ECLI:NL:CRVB:2025:354
Centrale Raad van Beroep
- Hoger beroep
- Rechtspraak.nl
Weigering WIA-uitkering wegens onvoldoende arbeidsongeschiktheid en medische onderbouwing
In deze zaak gaat het om de weigering van het Uitvoeringsinstituut werknemersverzekeringen (Uwv) om appellant een WIA-uitkering toe te kennen, omdat hij minder dan 35% arbeidsongeschikt zou zijn. Appellant heeft aangevoerd dat er onvoldoende onderzoek is gedaan naar zijn geheugenproblemen en dat het Uwv de ernst van deze problemen had moeten laten beoordelen door een deskundige.
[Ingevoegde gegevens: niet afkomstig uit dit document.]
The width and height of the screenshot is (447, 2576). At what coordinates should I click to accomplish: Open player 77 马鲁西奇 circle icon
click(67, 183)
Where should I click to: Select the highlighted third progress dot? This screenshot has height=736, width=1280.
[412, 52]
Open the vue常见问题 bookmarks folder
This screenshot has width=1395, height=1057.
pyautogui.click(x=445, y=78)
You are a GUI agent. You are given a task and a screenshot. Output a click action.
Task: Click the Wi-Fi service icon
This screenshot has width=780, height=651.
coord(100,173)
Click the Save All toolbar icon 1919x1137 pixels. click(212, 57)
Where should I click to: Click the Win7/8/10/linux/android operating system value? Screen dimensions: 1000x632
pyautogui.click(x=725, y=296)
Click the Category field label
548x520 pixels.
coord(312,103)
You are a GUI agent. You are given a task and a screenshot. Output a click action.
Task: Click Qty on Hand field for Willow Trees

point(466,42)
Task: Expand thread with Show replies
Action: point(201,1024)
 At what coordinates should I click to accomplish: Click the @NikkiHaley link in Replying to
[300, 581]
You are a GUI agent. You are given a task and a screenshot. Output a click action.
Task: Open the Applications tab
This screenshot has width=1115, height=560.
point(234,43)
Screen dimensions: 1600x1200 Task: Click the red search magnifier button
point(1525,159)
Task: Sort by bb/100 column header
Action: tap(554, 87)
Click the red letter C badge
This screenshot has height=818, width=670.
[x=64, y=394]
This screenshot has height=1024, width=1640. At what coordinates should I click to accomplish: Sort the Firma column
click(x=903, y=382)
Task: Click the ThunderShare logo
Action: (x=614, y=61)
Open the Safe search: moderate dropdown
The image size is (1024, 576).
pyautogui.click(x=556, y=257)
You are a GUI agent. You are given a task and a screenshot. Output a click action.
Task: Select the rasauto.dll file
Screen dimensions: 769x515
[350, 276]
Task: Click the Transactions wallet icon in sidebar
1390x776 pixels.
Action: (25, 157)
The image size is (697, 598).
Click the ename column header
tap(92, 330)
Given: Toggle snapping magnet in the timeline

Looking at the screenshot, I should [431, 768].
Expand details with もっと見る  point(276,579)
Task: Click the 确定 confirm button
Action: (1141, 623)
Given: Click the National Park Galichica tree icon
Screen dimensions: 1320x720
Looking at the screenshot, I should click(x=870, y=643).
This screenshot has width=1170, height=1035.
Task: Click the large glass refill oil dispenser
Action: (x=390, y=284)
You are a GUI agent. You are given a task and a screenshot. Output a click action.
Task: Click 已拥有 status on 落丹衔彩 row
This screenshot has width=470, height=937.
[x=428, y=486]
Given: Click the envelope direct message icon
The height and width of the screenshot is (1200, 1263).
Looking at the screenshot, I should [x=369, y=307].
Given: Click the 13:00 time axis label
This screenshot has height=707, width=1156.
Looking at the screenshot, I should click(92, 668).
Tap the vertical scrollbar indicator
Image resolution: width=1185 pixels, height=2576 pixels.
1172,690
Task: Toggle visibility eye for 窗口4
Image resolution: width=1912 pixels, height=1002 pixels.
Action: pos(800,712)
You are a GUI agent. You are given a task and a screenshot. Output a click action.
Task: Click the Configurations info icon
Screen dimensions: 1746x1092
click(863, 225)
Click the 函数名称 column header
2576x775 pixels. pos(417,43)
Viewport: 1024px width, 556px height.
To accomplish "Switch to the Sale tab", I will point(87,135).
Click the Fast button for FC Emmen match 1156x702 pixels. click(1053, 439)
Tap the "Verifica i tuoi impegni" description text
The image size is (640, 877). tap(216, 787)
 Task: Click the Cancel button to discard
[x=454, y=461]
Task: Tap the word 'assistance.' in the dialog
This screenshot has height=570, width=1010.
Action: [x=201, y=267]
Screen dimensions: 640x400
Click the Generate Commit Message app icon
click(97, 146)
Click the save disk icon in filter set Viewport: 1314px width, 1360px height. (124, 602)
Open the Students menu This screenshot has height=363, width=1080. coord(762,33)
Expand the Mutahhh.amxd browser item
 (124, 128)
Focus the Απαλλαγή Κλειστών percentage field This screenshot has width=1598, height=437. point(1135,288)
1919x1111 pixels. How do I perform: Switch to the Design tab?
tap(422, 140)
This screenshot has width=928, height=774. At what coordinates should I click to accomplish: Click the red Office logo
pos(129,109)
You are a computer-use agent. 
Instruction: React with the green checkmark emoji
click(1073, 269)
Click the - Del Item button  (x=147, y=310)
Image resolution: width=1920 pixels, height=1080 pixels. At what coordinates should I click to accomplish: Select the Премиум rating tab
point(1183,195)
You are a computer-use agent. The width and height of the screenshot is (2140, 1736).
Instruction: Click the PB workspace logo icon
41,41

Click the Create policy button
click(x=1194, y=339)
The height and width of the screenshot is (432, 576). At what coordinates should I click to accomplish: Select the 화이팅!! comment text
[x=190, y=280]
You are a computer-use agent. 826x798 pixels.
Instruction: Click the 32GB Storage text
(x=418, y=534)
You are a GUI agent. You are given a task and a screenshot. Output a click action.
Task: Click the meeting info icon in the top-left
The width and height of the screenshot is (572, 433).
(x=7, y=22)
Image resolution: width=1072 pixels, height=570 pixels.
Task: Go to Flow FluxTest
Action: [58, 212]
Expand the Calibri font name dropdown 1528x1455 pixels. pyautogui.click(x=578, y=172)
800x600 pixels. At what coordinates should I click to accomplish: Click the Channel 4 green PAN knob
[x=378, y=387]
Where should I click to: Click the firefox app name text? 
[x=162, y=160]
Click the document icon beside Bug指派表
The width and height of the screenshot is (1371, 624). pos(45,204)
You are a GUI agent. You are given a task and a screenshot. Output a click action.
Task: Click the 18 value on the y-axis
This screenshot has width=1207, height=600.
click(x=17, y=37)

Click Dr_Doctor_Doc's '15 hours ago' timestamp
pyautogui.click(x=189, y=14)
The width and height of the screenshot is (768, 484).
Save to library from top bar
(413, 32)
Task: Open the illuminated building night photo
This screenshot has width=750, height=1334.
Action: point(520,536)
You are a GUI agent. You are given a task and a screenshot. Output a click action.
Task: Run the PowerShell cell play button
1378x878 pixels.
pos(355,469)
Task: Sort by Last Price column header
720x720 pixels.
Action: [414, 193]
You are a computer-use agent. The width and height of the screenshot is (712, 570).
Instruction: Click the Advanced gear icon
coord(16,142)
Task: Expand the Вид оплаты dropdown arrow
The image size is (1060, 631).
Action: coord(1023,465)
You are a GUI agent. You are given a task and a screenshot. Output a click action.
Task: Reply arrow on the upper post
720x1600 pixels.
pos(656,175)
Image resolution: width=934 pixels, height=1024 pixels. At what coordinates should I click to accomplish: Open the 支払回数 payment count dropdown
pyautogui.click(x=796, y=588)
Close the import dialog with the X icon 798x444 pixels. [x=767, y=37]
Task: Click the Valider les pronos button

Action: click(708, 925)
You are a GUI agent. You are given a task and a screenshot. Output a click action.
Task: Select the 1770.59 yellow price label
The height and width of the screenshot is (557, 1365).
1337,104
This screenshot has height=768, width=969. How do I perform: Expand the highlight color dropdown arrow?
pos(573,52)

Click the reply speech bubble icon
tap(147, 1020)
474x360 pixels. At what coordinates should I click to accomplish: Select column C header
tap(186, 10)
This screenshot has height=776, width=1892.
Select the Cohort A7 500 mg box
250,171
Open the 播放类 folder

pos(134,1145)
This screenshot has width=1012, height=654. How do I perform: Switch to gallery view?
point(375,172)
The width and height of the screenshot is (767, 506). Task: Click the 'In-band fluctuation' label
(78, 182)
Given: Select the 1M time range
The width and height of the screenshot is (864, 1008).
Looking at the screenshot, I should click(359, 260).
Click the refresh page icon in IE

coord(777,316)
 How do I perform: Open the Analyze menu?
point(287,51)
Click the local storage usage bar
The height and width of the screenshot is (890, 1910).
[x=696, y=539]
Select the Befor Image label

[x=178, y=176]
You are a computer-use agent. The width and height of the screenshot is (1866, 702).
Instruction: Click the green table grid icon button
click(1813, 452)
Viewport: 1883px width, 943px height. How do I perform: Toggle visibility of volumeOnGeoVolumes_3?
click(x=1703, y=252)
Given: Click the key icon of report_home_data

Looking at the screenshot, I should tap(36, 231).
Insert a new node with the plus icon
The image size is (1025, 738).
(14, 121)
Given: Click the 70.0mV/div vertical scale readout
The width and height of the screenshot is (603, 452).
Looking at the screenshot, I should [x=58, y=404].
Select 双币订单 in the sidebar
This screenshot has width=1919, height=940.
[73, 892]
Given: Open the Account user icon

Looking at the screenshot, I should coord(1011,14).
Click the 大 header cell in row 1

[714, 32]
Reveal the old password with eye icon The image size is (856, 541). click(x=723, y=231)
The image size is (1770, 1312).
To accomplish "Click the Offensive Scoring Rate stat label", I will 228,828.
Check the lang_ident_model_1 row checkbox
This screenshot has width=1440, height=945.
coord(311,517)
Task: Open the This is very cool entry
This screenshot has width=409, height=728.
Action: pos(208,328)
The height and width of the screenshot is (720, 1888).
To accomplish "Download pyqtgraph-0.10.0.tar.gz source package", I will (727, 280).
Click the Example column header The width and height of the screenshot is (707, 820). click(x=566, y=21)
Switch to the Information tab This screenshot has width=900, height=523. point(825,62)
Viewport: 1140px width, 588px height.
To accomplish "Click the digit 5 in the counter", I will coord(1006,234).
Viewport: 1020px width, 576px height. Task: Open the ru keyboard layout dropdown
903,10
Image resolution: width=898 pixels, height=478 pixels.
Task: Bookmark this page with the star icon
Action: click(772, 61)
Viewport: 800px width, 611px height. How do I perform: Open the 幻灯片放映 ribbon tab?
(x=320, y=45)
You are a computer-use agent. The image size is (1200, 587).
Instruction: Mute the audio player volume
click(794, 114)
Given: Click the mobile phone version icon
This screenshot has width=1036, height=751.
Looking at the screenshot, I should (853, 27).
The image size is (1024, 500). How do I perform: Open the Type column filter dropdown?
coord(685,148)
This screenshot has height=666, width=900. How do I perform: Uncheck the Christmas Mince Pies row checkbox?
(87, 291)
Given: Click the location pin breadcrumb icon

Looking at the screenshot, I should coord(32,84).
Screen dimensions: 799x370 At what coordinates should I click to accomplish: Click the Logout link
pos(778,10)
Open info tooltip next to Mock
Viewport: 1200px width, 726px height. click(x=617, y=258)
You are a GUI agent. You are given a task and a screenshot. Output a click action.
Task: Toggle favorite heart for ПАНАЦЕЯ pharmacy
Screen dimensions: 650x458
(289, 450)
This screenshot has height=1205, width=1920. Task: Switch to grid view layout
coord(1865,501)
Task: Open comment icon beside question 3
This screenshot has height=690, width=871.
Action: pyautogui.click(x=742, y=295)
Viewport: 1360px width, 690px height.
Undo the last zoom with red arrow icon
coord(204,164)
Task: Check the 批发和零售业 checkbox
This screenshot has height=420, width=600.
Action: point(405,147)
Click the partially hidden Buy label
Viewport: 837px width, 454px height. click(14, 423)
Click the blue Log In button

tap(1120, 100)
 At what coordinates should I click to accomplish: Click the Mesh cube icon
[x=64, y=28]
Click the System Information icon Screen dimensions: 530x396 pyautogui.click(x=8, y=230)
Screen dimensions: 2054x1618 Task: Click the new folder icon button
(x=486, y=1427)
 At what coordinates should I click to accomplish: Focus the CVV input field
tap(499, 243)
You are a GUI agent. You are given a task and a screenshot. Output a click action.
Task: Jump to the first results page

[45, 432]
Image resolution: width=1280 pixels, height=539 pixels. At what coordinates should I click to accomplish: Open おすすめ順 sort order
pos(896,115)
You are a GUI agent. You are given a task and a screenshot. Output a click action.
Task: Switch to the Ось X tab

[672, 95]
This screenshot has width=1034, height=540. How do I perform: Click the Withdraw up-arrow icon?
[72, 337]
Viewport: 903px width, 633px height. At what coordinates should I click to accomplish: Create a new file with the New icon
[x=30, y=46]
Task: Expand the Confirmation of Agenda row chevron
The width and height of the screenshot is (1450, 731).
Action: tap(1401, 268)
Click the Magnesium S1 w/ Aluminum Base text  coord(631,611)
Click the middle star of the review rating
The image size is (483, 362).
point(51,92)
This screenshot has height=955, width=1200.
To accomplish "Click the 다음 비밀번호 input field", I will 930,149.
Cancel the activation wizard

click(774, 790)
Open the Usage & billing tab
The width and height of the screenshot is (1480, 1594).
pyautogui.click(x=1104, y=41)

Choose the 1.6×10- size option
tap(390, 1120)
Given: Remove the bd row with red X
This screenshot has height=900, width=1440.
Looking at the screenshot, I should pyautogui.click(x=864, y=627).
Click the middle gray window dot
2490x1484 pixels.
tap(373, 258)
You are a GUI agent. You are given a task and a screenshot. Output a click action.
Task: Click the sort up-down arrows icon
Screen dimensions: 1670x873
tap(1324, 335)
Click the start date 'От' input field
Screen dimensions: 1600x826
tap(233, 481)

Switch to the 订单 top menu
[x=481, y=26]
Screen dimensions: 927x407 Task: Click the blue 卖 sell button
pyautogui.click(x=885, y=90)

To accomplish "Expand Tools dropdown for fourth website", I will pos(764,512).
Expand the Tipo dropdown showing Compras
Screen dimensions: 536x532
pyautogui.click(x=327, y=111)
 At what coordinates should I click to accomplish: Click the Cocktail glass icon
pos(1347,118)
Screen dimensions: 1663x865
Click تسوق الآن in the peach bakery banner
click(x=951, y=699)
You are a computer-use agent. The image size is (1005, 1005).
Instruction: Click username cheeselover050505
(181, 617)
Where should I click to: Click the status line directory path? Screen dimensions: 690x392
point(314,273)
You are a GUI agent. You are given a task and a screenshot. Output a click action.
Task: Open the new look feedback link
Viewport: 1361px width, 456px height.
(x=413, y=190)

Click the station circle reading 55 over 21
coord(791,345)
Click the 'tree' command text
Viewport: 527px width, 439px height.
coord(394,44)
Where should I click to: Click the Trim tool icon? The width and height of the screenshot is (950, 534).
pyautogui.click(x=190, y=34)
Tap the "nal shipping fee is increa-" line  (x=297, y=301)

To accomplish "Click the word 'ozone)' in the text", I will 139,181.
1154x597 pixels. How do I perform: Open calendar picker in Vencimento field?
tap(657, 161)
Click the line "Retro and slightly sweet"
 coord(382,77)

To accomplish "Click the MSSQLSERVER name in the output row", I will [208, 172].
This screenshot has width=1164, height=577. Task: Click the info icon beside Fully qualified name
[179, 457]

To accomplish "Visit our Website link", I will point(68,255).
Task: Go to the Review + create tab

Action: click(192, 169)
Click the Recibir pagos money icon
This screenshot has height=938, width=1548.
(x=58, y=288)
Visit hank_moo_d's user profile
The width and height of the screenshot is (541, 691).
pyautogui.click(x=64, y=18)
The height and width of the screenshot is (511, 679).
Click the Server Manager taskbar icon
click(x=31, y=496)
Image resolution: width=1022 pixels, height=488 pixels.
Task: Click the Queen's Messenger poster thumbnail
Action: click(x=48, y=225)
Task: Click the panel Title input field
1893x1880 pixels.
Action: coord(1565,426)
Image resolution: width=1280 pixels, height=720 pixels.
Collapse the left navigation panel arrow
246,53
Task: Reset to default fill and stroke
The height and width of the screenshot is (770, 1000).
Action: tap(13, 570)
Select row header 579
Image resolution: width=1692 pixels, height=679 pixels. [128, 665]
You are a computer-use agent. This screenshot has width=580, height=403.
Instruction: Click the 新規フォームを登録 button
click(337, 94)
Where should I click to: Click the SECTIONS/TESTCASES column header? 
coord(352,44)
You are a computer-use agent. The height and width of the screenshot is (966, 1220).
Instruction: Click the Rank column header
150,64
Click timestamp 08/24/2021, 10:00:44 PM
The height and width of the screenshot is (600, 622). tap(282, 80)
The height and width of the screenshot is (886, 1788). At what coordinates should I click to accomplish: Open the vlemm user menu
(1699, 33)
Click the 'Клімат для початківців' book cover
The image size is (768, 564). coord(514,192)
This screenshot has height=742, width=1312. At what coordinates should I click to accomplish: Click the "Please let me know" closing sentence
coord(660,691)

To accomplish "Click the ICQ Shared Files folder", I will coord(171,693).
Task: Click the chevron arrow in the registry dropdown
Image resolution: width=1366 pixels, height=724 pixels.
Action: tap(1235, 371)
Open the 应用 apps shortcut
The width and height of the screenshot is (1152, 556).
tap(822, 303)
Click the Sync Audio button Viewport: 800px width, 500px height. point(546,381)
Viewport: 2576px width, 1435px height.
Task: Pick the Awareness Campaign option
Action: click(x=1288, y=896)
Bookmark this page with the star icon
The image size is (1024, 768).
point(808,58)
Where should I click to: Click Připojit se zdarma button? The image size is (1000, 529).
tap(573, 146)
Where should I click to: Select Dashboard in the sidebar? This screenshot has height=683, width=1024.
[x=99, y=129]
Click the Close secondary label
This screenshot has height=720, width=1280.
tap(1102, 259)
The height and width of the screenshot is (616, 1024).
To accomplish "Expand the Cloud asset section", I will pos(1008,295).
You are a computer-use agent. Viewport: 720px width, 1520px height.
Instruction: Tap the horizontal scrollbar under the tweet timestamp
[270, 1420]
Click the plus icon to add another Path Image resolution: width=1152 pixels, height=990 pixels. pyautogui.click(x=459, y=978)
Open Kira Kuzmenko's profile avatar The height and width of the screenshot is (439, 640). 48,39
Hij stelt dat hij meer (medische) beperkingen heeft dan het Uwv heeft aangenomen en dat hij de door de arbeidsdeskundige geselecteerde functies niet kan vervullen. De Raad heeft de zaak behandeld op een zitting op 6 februari 2025, waar appellant werd bijgestaan door zijn advocaat, mr. M. Özgül, en het Uwv werd vertegenwoordigd door mr. A.C.M. Martens. De Raad oordeelt dat het Uwv terecht geen WIA-uitkering heeft toegekend, omdat de medische en arbeidskundige onderbouwing voldoende is. De Raad wijst het verzoek van appellant om een deskundige te benoemen af, omdat er geen noodzaak voor aanvullend onderzoek is gebleken. De rechtbank had eerder het beroep van appellant ongegrond verklaard, en de Raad bevestigt deze uitspraak.